Thursday, May 28, 2015

How Fraternities Used to Be

"μῆνιν ἄειδε θεὰ Πηληϊάδεω Ἀχιλῆος"
New Criterion
"The fraternity system is as old as America. The first fraternity, Phi Beta Kappa, was founded in 1776 at William and Mary. That society, which still awards membership based on academic performance, strove to promote fellowship, intellect, and moral conduct. By the 1820s, Phi Beta Kappa had transformed into a purely academic society as fraternities started to spread across American colleges. These organizations, which were literary and social societies, were founded very much in the same spirit as Phi Beta Kappa. They fashioned themselves with the model of ancient Greece in mind. They were named after Greek letters during a period in American history when “Greece eclipsed Rome as the model for virtuous citizenship in the American imagination and at colleges particularly,” as the historian Nicholas L. Syrett writes in The Company He Keeps: A History of White College Fraternities. “To be Greek,” he goes on, “was to hearken back to the ancients, to the ideals of the founding of Western civilization; it was also to subscribe to notions of self-improvement through literature and oratory.”
Like the band of friends in Plato’s Symposium, fraternity members came together around two common interests: fellowship and intellectual cultivation. To discipline one’s mind, as Syrett notes, was part of living a virtuous life, which is what the fraternity brothers aspired to do. Meeting minutes from the mid-1800s show brothers at schools like Amherst, Yale, and the University of Michigan gathering to discuss Shakespeare, the benefits and drawbacks of the United States admitting New Mexico into the Union, and “the character of William Pitt, Earl of Chatham.” Manliness was defined in terms of being intelligent, socially graceful, handsome, and morally upright—that is, being a gentleman. In 1836, a fraternity at Williams College determined whether to admit men into their brotherhood by asking: “Would you want your sister to marry him?
By the 1920s, the ideal of masculinity changed from the more genteel manliness of the antebellum period to one grounded in physical prowess, athleticism, sexual virility, and aggression. Drinking had occurred previously in fraternities, but the fraternity brothers tried to drink “gentlemanly” quantities—that is, in moderation. But by the post-World War I period, excessive drinking—not self-control—became a mark of masculinity. The more manliness and drinking became intertwined, the more college men drank themselves to the point of oblivion.

▶ [Material]:
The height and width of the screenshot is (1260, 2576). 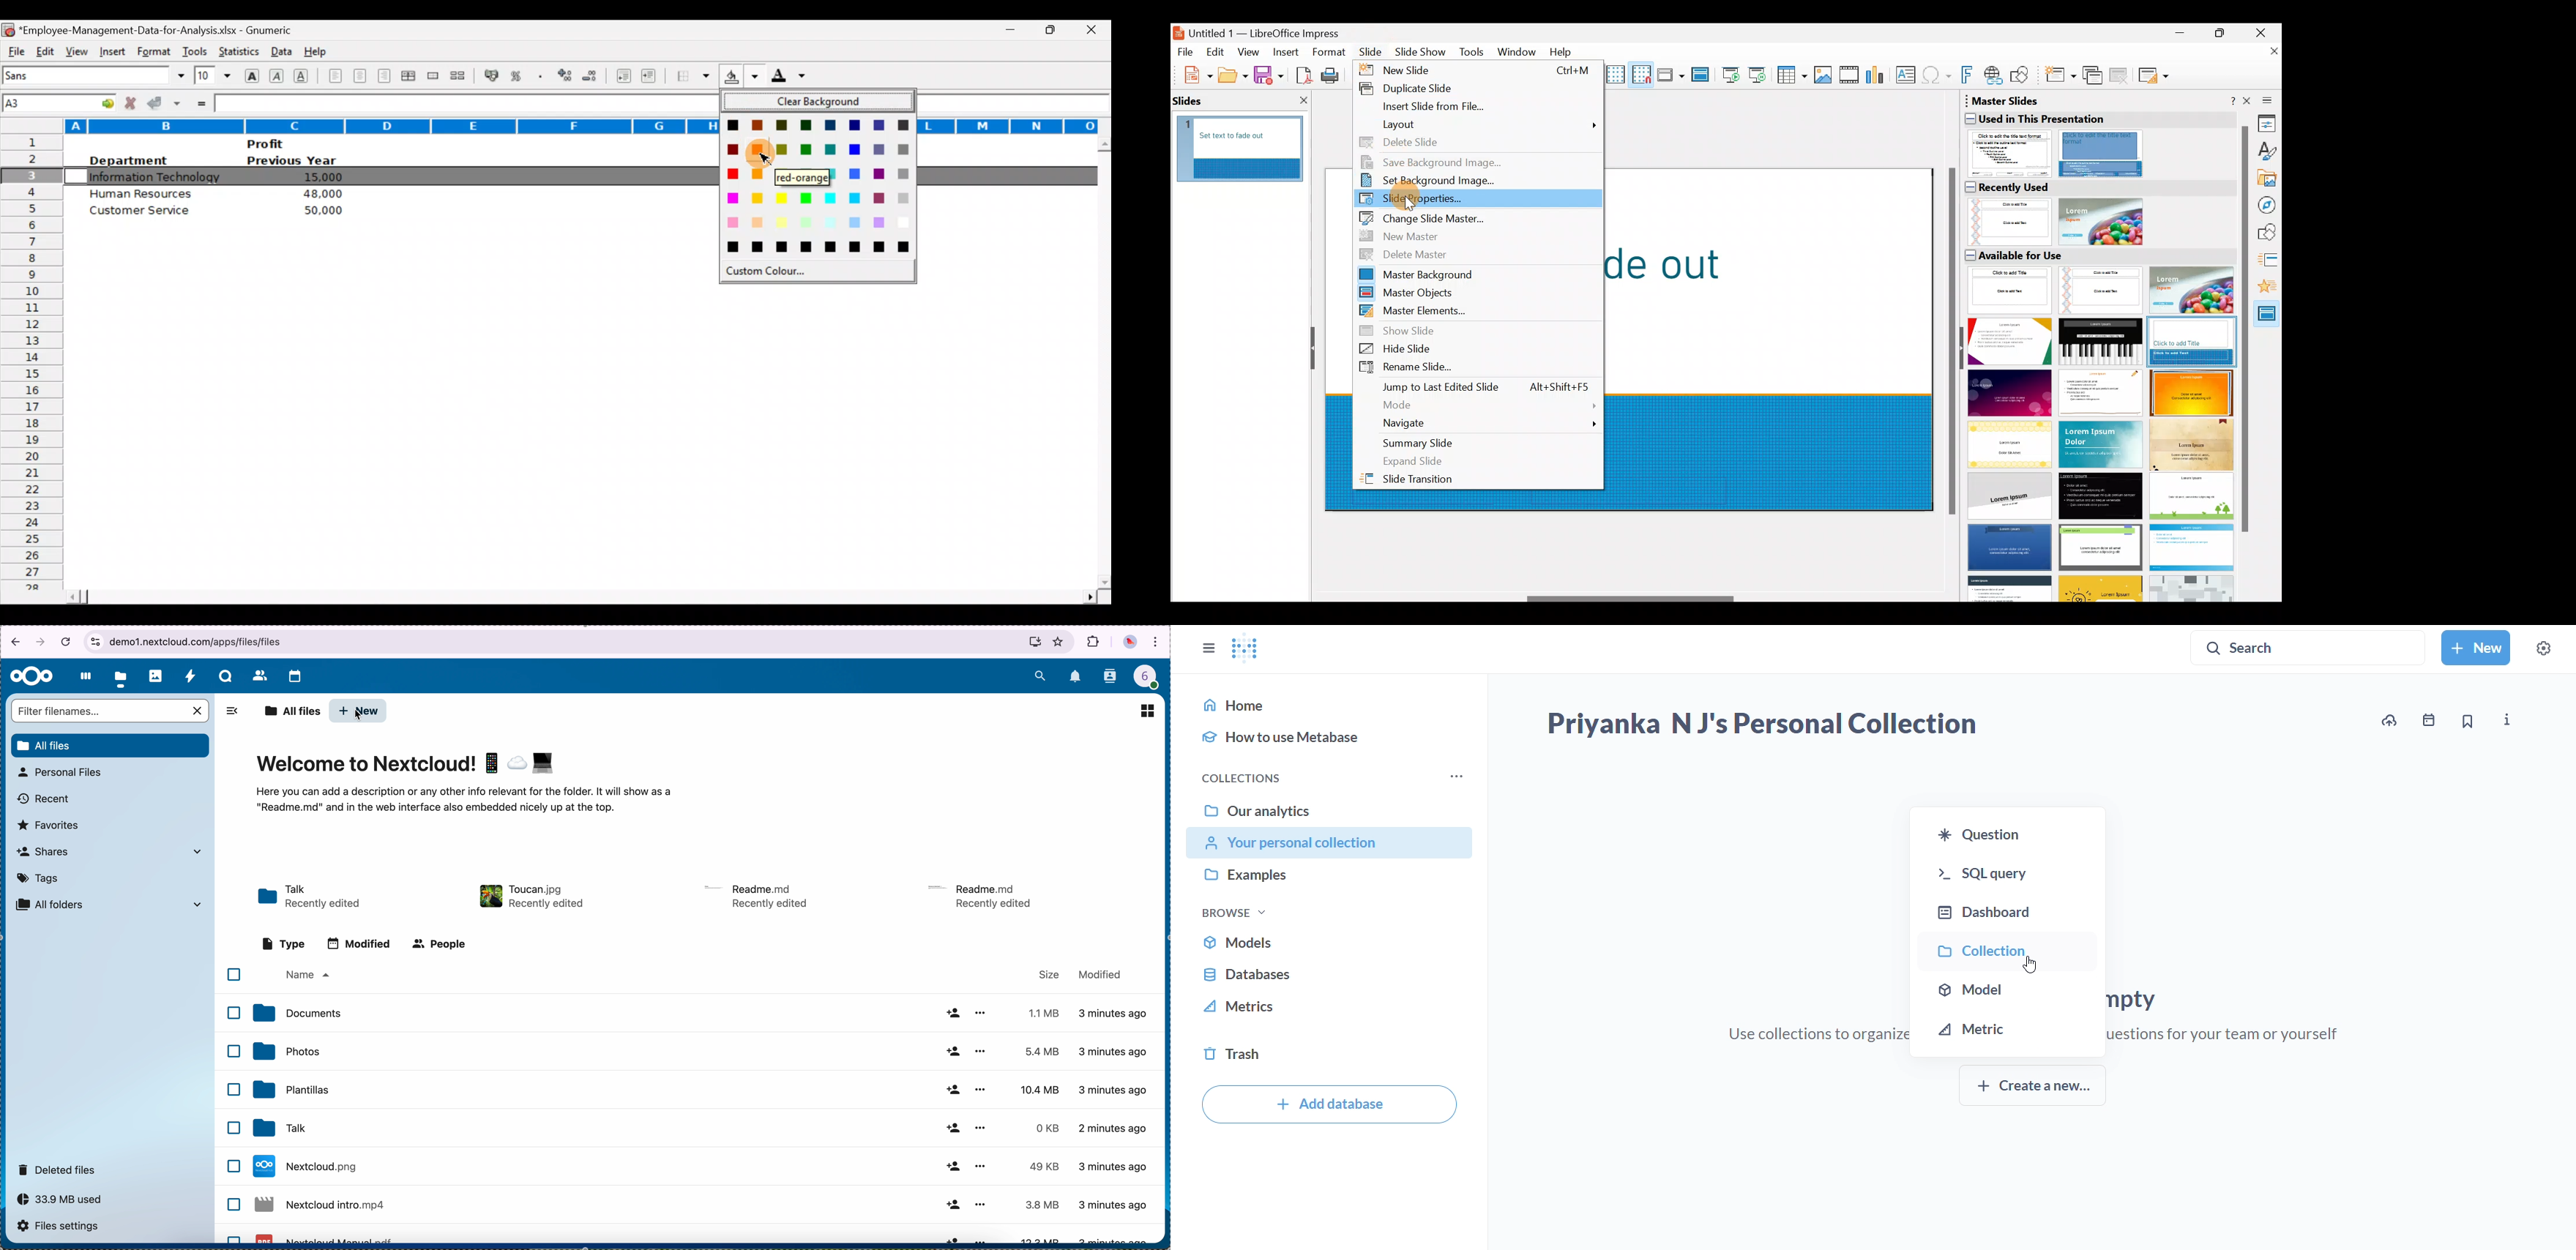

▶ [Directions]: Return the stretch of the article on early fraternities that starts at "Like the band" and ends after "to marry him?", copied word for word.

▶ [Exercise solution]:
Like the band of friends in Plato’s Symposium, fraternity members came together around two common interests: fellowship and intellectual cultivation. To discipline one’s mind, as Syrett notes, was part of living a virtuous life, which is what the fraternity brothers aspired to do. Meeting minutes from the mid-1800s show brothers at schools like Amherst, Yale, and the University of Michigan gathering to discuss Shakespeare, the benefits and drawbacks of the United States admitting New Mexico into the Union, and “the character of William Pitt, Earl of Chatham.” Manliness was defined in terms of being intelligent, socially graceful, handsome, and morally upright—that is, being a gentleman. In 1836, a fraternity at Williams College determined whether to admit men into their brotherhood by asking: “Would you want your sister to marry him?